**TASK BRIEF**:
Copy out every line in the entries below that includes "with".
########
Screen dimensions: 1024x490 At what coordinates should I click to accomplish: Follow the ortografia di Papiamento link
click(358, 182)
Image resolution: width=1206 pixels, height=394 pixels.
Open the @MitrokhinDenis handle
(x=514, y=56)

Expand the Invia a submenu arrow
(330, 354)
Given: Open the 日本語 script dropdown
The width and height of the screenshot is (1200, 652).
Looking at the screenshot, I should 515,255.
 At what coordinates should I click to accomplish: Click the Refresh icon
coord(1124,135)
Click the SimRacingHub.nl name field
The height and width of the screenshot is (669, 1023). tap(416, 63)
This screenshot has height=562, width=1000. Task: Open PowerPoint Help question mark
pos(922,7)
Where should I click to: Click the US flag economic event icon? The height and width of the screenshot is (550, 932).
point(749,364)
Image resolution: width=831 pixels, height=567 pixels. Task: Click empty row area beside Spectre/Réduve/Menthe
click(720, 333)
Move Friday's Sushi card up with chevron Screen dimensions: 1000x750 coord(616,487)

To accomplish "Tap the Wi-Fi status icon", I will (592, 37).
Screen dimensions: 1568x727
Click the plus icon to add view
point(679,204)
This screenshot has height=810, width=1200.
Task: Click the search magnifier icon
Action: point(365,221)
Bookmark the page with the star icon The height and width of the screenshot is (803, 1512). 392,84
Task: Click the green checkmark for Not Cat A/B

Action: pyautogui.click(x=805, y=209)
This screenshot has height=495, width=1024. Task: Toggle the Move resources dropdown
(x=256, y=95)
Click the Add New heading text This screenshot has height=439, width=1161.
########
**REPLY TO THE EXERCISE**:
Move Friday's Sushi card up with chevron Screen dimensions: 1000x750 coord(616,487)
Bookmark the page with the star icon The height and width of the screenshot is (803, 1512). 392,84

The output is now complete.